I have officially embarked on this adventure now for nearly 2 full months and have been weighing myself for 6 weeks. At this point, it's definitely worth looking at some of my successes and lack thereof.

This week's weigh in, I lost .5 lbs. Still disappointing b/c I've spent 2 weeks now where I have not met my goal of 1 lb. a week. This brings my total to 15 lbs. in 6 weeks. And this is where in the past other diets have stopped. Mostly, I would do them for about 6 weeks and then give up. Perhaps this is why I feel I'm hitting a wall of un-motivation.
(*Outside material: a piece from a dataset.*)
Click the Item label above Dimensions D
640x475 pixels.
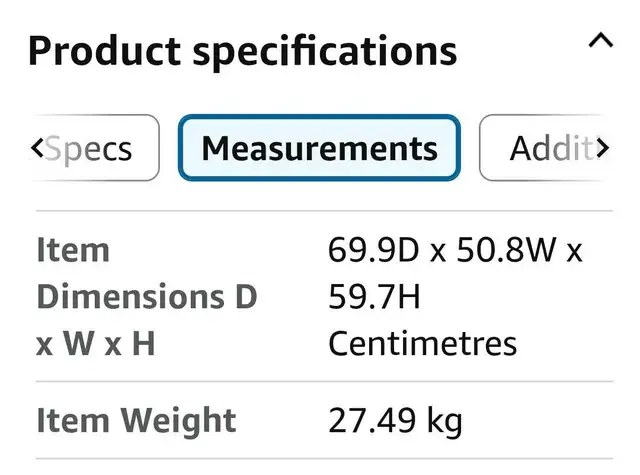point(73,250)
For example, yesterday my husband and I fully intended to use shovelling our driveway (we have a pretty good sized driveway. Both of us shovelling it would take us an hour) as our exercise. We got up when we said we would (roughly), ate an appropriate breakfast for doing a physical activity like that, and decided that we would let the weather warm up a bit and shovel in the afternoon. So, as also intended, we ran to a furniture store and came back home, and somewhere in the middle decided to go up to the wineries that are about an hour north of us. So, no shovelling. I ate well despite being out and about. The worst thing I had was a few slices of a baguette (which was totally necessary to absorb some of the wine I was drinking)... and of course, consuming several glasses of wine...

Today, we fully intended to shovel the driveway... again. Got up at a good time, ate breakfast, and then the hubby got sick. Obviously, a sick hubby wasn't shovelling the driveway and while I am not against doing it myself, I tended to him. Ran some errands, got him what he needed to feel better... no shovelling. Ended up doing a late dinner b/c the NASCAR race was on... and now I'm here at nearly 9:30 in the evening... no exercise for the weekend... no shovelling, no using the Kinect. Nothing.
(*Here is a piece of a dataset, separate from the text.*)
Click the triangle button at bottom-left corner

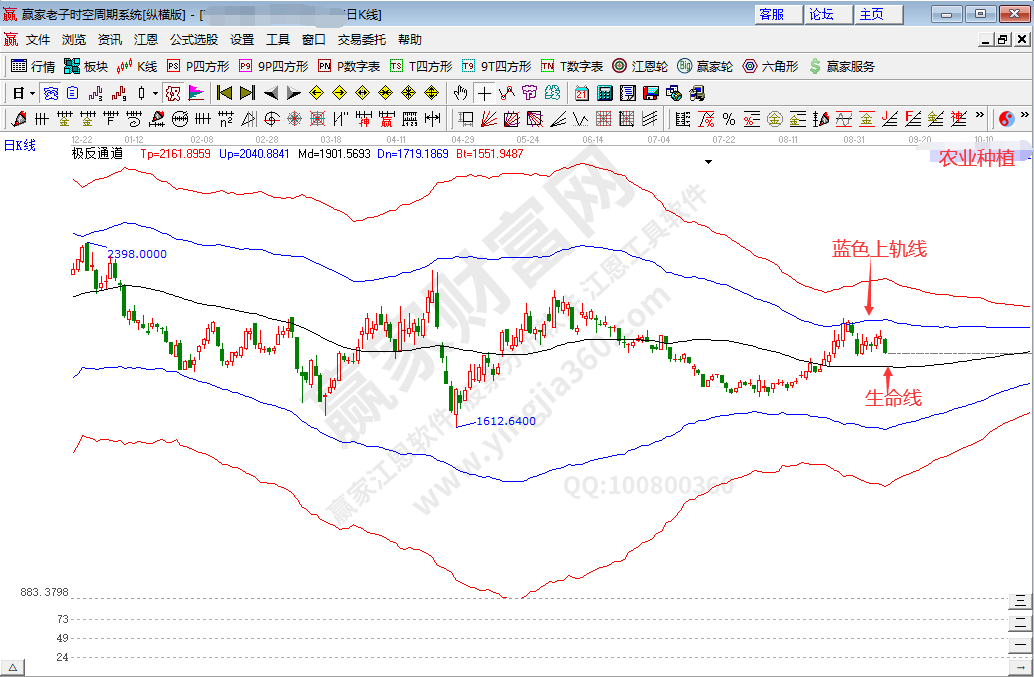pos(13,667)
I am disappointed in myself. I am disappointed that our society makes it sooooo much easier to be a fat kid in life than being healthy. But I cannot change society, only myself. I was so motivated by the losses of earlier that these minimal losses are really kind of discouraging. But it's my fault. If I'm not working out like I should or monitoring as closely what I am eating, then I'm not going to live up to my goals. I am proud of what I accomplished thus far, but there is still much work to be done. Here's to another week to get it right again....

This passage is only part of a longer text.